--- START Entries shown ---

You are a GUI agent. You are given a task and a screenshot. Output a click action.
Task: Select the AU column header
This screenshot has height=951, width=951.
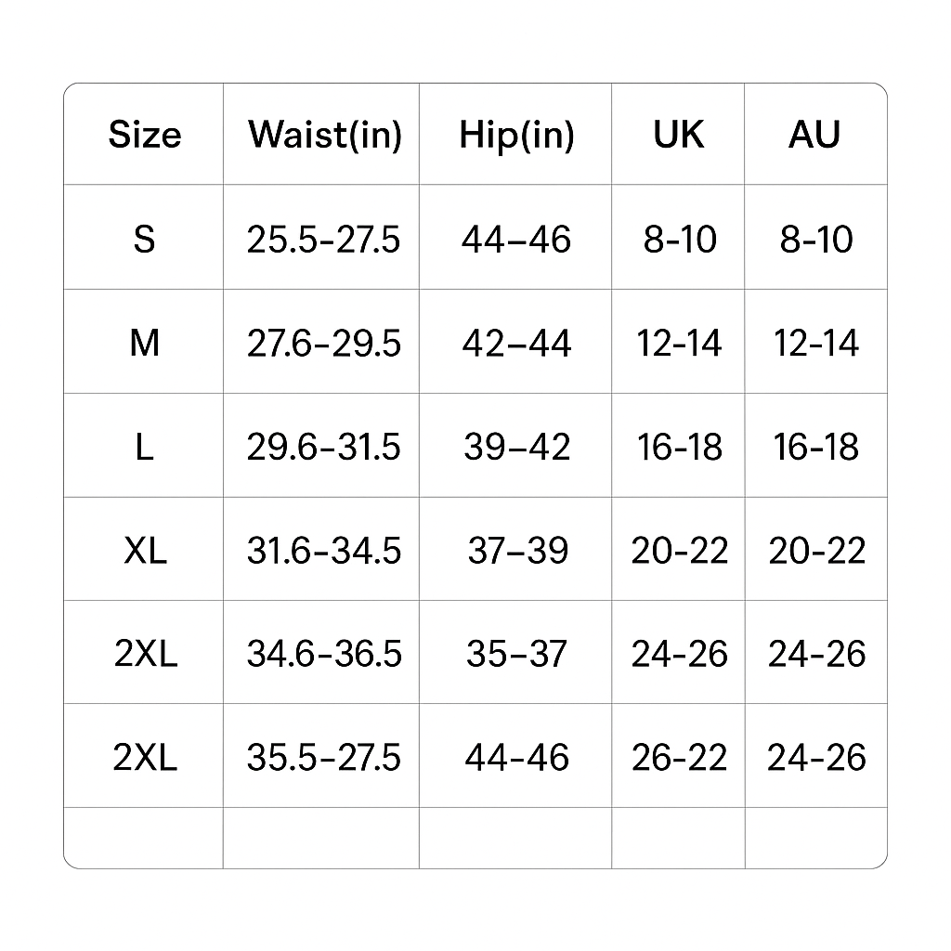[x=814, y=135]
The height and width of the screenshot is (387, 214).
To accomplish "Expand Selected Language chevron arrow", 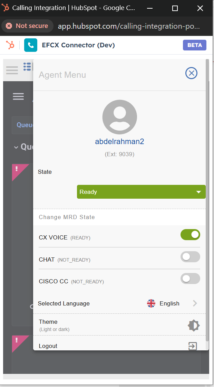I will (x=195, y=303).
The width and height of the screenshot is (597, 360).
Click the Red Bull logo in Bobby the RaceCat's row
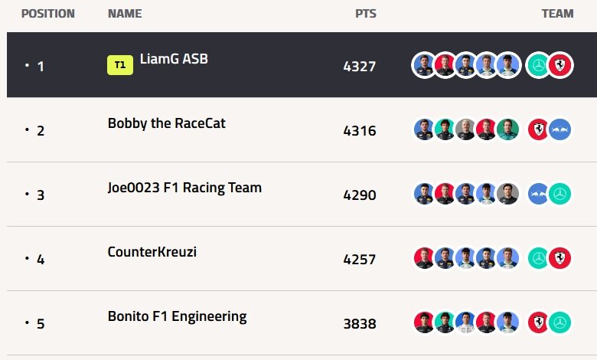[x=560, y=129]
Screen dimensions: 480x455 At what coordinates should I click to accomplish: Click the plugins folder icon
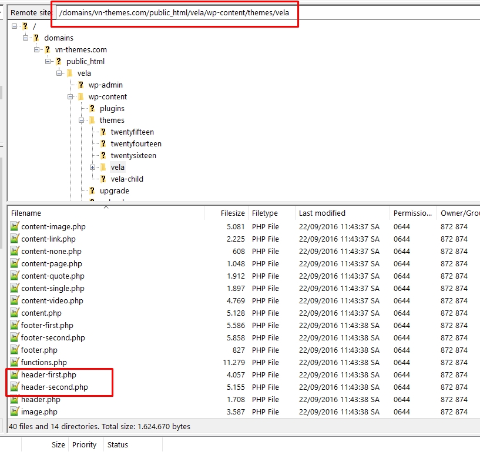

--- END Entries shown ---

[Instruction]: Beginning at the line that contains "The width and" and continuing through the end of the lines, write out each line again with its request, and leave the pictures out. Multiply every coordinate in the answers by 1.9 and round it to a whole number, rounding halves up, but keep every number in the requests unchanged.

[Exercise output]:
The width and height of the screenshot is (597, 360).
Click the Red Bull logo in Bobby the RaceCat's row
[x=1064, y=245]
Screen dimensions: 480x455 At what coordinates should I click to accomplish: Click the plugins folder icon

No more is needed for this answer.